■ The problem
Exactly reproduce the lines from the top of the entries below through the line containing "Screen dimensions: 531x391", with both ends included.

BEGIN Dataset records

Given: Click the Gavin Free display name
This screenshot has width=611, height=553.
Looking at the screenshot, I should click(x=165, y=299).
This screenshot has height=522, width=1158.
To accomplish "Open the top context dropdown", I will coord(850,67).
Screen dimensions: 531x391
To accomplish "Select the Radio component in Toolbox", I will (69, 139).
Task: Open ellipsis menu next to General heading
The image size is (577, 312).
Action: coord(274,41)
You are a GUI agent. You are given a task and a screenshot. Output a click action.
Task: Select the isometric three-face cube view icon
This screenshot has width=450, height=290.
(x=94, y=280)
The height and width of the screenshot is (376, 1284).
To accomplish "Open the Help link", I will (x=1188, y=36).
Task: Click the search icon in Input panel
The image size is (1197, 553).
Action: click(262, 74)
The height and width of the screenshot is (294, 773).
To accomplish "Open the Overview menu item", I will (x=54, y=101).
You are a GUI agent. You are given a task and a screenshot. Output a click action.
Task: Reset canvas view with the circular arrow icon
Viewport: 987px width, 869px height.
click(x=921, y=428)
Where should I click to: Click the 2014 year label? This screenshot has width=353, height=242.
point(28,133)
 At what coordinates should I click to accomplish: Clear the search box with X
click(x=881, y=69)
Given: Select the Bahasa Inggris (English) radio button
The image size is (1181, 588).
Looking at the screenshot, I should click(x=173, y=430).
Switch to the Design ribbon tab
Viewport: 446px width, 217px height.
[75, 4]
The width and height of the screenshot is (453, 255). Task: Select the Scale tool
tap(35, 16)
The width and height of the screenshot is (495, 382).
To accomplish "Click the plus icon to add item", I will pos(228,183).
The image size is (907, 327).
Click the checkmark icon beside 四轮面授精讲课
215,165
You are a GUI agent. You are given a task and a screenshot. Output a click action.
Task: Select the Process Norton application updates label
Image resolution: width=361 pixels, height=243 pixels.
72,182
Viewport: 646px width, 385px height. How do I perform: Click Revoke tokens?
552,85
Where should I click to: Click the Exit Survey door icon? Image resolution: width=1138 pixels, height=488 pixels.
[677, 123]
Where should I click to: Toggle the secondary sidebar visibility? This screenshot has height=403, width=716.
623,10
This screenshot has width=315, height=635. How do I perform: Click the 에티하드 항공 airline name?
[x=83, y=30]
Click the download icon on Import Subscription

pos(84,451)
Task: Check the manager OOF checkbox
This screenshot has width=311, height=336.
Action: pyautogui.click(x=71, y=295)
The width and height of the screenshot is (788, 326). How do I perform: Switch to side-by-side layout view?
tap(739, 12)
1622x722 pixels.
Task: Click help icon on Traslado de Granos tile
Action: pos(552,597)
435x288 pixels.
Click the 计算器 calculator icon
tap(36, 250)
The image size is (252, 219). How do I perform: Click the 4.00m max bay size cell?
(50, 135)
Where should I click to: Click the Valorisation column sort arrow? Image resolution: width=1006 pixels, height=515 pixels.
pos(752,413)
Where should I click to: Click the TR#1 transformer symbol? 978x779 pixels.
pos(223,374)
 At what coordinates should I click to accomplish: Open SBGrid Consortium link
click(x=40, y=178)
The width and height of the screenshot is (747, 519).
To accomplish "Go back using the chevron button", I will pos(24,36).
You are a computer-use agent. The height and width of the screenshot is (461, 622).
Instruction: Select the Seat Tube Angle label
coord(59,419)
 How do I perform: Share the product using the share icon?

END Dataset records

■ Answer section
Given: Click the Gavin Free display name
This screenshot has width=611, height=553.
Looking at the screenshot, I should click(x=165, y=299).
This screenshot has height=522, width=1158.
To accomplish "Open the top context dropdown", I will coord(850,67).
Screen dimensions: 531x391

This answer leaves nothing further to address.